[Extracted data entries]
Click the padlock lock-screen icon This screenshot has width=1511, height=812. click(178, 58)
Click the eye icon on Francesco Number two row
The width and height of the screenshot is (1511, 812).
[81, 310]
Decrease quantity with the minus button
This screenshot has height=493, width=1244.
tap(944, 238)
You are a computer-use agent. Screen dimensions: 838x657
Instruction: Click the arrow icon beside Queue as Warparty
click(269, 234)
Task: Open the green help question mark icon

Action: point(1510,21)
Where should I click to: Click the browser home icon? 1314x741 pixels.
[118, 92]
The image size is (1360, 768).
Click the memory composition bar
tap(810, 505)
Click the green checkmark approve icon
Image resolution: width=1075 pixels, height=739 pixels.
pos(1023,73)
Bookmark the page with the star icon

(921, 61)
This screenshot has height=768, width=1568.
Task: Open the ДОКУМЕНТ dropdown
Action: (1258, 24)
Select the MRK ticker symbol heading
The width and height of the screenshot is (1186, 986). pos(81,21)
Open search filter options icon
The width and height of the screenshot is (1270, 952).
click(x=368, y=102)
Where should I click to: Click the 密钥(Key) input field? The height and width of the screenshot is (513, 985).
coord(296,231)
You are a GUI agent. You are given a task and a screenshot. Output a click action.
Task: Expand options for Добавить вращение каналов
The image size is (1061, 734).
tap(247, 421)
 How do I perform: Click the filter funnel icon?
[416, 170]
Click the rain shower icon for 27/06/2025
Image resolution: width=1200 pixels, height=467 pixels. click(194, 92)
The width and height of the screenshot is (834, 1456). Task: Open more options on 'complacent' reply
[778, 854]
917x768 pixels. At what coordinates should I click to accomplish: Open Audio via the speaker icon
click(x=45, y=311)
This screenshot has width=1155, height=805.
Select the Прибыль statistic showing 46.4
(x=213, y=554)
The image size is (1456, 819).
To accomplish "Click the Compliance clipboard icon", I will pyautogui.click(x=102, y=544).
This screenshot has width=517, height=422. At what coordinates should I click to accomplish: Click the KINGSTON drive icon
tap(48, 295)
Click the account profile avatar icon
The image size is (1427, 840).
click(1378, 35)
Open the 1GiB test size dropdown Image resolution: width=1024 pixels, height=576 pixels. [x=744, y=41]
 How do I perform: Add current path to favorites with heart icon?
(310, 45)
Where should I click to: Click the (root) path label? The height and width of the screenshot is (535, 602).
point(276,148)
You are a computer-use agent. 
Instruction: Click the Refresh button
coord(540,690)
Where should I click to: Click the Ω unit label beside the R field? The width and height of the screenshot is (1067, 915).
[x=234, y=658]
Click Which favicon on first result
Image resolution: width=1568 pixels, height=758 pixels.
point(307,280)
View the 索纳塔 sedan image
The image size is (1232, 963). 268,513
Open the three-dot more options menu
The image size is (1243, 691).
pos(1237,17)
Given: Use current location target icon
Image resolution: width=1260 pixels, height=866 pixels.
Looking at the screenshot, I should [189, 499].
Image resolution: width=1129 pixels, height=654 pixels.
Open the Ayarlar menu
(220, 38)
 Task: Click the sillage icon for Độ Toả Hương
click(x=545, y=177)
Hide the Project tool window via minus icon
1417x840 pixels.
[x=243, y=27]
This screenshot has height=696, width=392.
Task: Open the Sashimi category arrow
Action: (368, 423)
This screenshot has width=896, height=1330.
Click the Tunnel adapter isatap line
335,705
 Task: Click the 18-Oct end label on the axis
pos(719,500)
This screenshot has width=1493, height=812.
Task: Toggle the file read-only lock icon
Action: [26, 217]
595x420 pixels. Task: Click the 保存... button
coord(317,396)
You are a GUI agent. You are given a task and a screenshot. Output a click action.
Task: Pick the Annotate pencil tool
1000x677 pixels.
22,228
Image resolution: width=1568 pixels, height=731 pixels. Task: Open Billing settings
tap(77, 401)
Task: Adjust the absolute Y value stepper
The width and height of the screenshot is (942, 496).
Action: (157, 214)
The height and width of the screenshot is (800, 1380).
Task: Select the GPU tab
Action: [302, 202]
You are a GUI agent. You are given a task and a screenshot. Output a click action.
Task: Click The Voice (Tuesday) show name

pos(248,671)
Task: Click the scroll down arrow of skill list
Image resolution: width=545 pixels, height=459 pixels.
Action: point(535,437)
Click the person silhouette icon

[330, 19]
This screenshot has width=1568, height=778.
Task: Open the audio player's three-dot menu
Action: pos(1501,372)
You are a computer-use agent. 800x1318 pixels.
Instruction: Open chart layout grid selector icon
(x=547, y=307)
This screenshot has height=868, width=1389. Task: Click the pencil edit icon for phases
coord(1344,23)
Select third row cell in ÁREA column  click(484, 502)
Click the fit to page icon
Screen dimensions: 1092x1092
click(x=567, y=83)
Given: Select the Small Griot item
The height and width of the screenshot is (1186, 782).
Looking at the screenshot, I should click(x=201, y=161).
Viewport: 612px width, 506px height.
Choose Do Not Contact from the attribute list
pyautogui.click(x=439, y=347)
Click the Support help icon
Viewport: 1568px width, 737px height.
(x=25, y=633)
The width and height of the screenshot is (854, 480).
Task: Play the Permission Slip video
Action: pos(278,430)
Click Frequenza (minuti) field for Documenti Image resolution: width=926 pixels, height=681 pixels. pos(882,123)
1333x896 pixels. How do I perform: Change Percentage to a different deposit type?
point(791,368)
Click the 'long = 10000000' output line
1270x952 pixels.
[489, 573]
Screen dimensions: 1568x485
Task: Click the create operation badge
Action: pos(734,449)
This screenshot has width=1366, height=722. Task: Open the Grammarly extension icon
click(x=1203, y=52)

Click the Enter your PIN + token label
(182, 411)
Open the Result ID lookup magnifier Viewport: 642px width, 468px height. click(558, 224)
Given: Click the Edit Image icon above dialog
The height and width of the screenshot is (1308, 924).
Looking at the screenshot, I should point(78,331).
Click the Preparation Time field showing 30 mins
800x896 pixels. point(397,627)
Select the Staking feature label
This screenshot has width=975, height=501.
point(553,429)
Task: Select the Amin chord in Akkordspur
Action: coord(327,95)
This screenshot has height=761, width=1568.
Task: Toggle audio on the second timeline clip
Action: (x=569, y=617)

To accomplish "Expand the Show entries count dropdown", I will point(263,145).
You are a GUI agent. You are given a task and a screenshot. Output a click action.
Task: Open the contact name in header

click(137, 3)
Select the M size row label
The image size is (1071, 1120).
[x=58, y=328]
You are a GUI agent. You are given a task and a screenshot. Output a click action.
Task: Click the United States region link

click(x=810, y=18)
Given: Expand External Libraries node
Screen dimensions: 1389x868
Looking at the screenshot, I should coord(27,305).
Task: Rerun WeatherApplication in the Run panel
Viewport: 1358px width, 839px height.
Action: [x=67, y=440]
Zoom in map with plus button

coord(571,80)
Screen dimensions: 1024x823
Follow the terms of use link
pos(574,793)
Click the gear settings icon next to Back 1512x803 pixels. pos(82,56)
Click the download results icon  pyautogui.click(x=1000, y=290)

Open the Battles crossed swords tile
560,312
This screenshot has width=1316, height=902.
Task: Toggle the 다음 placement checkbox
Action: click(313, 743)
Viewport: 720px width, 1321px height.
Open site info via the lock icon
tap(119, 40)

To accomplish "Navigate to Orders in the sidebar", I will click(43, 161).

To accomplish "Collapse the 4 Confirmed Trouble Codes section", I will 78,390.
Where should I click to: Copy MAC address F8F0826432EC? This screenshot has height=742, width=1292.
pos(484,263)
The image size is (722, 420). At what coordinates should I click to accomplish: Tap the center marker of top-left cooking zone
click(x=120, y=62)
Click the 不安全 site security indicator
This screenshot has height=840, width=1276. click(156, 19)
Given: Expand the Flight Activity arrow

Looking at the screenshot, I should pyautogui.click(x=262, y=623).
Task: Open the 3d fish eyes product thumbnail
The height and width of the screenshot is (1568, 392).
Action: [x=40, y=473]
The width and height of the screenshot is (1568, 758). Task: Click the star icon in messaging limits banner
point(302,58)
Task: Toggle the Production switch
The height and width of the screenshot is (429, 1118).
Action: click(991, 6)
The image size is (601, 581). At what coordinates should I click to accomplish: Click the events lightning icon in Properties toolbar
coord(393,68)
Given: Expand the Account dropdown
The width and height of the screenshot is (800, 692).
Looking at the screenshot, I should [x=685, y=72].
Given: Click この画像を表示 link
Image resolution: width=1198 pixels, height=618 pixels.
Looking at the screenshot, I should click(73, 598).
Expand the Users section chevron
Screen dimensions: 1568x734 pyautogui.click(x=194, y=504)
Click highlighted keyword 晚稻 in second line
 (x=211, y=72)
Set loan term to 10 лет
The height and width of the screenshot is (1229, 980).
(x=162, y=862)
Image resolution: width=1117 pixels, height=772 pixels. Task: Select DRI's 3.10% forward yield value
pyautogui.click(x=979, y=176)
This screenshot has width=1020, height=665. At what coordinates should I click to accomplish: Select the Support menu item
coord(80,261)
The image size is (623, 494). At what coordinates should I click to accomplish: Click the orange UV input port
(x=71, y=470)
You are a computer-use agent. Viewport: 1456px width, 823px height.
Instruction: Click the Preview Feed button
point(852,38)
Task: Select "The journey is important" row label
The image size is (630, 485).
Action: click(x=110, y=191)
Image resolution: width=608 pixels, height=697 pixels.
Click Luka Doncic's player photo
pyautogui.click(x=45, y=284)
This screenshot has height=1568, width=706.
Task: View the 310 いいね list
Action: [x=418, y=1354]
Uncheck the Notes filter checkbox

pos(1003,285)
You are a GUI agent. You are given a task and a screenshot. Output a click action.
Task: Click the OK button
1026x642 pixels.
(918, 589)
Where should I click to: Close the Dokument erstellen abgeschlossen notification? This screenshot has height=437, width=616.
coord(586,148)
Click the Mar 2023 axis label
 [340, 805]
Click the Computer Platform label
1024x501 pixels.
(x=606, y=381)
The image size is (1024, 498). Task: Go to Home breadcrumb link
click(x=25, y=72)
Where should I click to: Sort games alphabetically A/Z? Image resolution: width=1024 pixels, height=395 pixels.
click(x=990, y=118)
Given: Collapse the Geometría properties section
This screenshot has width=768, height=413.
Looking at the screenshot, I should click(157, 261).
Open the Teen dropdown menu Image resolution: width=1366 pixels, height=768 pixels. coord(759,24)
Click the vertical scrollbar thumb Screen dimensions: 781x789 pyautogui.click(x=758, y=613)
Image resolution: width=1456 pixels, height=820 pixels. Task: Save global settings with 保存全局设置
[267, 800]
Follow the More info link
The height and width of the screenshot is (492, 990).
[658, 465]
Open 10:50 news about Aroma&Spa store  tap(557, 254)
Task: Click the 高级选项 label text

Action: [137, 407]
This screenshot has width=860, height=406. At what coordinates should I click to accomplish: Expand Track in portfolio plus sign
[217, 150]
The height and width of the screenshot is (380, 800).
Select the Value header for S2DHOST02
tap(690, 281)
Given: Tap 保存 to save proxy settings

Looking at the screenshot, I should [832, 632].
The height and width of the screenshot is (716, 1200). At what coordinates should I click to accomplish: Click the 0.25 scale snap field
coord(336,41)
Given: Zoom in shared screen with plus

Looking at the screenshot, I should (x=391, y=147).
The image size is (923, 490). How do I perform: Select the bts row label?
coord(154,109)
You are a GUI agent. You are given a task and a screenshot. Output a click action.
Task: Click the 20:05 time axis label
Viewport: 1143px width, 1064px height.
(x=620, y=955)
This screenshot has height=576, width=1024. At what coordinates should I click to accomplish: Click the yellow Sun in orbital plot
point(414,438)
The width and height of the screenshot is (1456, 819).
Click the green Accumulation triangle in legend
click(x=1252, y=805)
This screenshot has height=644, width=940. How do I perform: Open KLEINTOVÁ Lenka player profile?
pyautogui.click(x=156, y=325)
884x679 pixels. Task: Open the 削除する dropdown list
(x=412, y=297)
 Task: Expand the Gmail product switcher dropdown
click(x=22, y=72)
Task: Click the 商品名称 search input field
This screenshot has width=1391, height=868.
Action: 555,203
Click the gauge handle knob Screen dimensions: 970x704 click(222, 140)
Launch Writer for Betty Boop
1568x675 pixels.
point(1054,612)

EXERCISE BRIEF: Convert the part of the rows that opens with the line containing "The image size is (722, 420)." and closes with the line containing "This screenshot has height=840, width=1276." into a JSON list of strings, one string per line, leaving out blank lines.

COMPLETE RESPONSE:
[
  "The image size is (722, 420). At what coordinates should I click to accomplish: Tap the center marker of top-left cooking zone",
  "click(x=120, y=62)",
  "Click the 不安全 site security indicator",
  "This screenshot has height=840, width=1276. click(156, 19)"
]